Publié le 29 mars 2013 par Cdefi
Les institutions universitaires ne disposent plus de tous les moyens financiers leur permettant de garantir l'équité d'accès à l'information scientifique alors que leurs efforts se concentrent sur la production et la diffusion des découvertes et des nouvelles connaissances.
L'Open Access peut résoudre ce dilemme à condition de repenser le rapport qu'entretiennent les chercheurs et les institutions de recherche avec la diffusion des résultats de la science.
Médias numériques et diffusion des résultats scientifiques par les éditeurs
Les apports des médias numériques ont transformé l'économie de la connaissance et bouleversé l'édition scientifique : accélération de la circulation des idées, accès à la documentation sur le poste de travail du chercheur et traitements possibles sur les grandes masses de données numériques, ont rendu ce secteur plus attractif pour les éditeurs et leurs financeurs et plus intéressant pour le pilotage de la recherche par les pouvoirs publics, au détriment de l'objectif premier de la large diffusion des résultats de la recherche
C'est ainsi que de partenaires scientifiques des chercheurs, certaines sociétés d'édition se transforment en « secteur d'activité rentable pour les investisseurs », avec des marges annuelles pouvant atteindre 28% comme l'annonce Reed Elsevier dans son rapport d'activité 2012.

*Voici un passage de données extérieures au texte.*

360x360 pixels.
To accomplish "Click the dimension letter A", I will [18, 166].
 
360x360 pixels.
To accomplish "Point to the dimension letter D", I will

Conséquence de deux décennies de folle envolée des prix (de 4 à 15% par an), la stratégie de concentration de l'édition scientifique, notamment dans les secteurs des sciences fondamentales, biologiques et technologiques, a radicalement modifié la perception de l'accès à l'information. Les offres d'abonnement sont globales (on parle de bouquets de revues) : le chercheur a le sentiment d'accéder à toutes les connaissances dont il a besoin. Les bibliothèques doivent convertir leurs abonnements en accès à des bouquets, pour des coûts croissants annuellement dans des proportions qui les obligent à suspendre les achats non liés à ces bouquets. Le mécanisme de concentration mais aussi de dispersion de l'édition a pour conséquence la fragilisation d'un très grand nombre d'éditeurs, notamment en Sciences Humaines et Sociales, car ils sont plus souvent frappés par les vagues de désabonnement, en raison de la taille, plus modeste, de leurs catalogues.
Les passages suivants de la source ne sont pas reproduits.